▶ **COMPLETE THE FOLLOWING**
1. Rewrite the stretch of the cooking newsletter from "There are so" through "who created it.", replacing "resourceful" with "inventive".
2. Extend the cooking newsletter by continuing it from the point where it stops.

▶ **TEXT SHOWN**
* * * * *

Harissa shrimp with greens and feta; brown butter cornmeal cake
And more recipes from Yewande Komolafe.
Cooking
January 29, 2026

Good morning! Today we have for you:

A sheet pan full of roasted shrimp and greens, topped with avocado and lime slices, crumbled white cheese and chopped red onions.
Yewande Komolafe’s harissa shrimp with greens and feta. Ryan Liebe for The New York Times. Food Stylist: Simon Andrews.

Warmth and generosity

By Mia Leimkuhler

There are so many reasons to love a recipe beyond the simple fact that, in the best cases, you end up with something delicious. A recipe can teach you something new. It can boost your confidence, maybe make you feel curious and resourceful. But my favorite thing about a recipe is that it connects you to the person who created it.

Someone who has written a recipe has taken the time and energy to make you something (and, in the case of New York Times Cooking recipe developers, has tested that something over and over again). That’s an act of generosity that springs from passion and necessity. That cook is excited to tell you about an ingredient, or moved to share this dish with you. You’re looped into conversations, memories, insights. You’re invited in.

* * * * *

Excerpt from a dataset

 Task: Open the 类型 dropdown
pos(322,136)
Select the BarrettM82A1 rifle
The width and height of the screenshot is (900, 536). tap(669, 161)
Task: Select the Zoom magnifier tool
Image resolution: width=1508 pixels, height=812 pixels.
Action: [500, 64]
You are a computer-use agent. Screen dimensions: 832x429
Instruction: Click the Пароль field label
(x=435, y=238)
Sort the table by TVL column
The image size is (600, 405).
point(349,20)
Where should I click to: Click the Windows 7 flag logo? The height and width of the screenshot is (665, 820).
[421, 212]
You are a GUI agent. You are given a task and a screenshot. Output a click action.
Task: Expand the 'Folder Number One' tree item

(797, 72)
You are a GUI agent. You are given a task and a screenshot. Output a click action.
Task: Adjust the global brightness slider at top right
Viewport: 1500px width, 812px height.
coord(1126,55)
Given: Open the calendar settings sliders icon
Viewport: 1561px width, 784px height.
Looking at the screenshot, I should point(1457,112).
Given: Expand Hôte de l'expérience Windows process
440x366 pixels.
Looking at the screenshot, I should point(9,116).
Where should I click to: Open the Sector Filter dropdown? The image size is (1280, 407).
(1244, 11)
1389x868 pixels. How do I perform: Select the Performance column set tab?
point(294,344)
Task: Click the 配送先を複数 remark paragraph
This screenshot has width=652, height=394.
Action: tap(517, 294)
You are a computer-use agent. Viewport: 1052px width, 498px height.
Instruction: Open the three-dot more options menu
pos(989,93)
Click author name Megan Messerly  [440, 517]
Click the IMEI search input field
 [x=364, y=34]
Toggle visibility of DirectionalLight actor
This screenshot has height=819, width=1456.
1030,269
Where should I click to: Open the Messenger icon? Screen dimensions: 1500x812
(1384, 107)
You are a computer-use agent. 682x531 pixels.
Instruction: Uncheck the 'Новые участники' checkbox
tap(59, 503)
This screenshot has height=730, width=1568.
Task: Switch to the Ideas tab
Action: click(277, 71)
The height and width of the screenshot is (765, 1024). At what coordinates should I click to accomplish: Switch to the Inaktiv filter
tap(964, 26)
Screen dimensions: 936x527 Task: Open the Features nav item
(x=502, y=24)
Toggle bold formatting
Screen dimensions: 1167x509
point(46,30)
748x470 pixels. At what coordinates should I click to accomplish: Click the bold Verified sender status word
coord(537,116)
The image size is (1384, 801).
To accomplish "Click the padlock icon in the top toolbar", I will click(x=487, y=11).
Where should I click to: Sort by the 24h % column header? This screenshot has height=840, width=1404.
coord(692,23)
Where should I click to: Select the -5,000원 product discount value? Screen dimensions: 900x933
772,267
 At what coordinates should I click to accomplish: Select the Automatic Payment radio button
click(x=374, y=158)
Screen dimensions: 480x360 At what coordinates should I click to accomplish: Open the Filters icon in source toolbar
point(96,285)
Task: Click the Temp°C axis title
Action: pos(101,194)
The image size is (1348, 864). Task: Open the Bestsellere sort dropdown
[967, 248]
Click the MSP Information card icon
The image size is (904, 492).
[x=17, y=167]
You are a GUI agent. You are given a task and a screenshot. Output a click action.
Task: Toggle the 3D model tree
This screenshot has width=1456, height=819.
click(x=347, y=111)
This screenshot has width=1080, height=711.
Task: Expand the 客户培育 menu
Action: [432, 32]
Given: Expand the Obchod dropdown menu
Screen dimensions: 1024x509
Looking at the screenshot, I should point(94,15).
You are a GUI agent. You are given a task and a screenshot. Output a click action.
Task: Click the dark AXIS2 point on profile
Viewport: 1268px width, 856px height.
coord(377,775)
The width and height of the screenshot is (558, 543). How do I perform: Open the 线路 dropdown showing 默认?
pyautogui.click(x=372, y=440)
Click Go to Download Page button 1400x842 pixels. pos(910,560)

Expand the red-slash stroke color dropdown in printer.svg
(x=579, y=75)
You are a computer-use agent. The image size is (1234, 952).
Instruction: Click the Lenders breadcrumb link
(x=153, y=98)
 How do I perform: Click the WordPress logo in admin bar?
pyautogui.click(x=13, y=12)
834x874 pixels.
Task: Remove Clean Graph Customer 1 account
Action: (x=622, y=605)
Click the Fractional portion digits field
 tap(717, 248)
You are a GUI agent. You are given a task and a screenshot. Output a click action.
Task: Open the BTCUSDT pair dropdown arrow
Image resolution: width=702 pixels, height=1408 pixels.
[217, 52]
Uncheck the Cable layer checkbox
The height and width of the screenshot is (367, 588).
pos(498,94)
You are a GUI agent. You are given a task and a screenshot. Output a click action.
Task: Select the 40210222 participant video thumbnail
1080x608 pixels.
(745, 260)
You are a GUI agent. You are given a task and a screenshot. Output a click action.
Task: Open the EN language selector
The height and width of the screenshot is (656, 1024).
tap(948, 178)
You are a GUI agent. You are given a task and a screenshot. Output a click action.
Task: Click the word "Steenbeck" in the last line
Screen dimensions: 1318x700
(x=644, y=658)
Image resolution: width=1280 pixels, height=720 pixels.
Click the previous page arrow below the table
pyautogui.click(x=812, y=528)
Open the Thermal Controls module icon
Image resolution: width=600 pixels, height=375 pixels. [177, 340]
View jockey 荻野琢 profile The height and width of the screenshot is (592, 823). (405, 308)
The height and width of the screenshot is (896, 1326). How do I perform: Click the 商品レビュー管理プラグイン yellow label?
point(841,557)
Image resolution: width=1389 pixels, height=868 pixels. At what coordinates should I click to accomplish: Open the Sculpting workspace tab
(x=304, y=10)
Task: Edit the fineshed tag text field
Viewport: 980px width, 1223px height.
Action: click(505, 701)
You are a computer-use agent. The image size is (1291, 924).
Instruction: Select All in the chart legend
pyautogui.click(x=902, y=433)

* * * * *

▶ **RESPONSES FOR EACH TASK**
1.
There are so many reasons to love a recipe beyond the simple fact that, in the best cases, you end up with something delicious. A recipe can teach you something new. It can boost your confidence, maybe make you feel curious and inventive. But my favorite thing about a recipe is that it connects you to the person who created it.

2.
With generosity and connection in mind, I invite you to take a moment to read Yewande Komolafe’s latest column, about how she found her way back to food and cooking after a severe health crisis.

Yewande’s excellence as a writer and recipe developer are not new, and neither are the joy and wisdom she shares with her readers. Reading her column, I feel more fully in tune with the brilliant human she is, and moved to better connect with my friends and family. I think her new brown butter cornmeal cake — adapted from the chef Kelly Mencin of Radio Bakery in Brooklyn — is just the thing to share with my neighbors, for no reason other than that they’re great neighbors. And Yewande’s harissa shrimp with greens and feta will be a bright dinner on a cold day, warming and sustaining.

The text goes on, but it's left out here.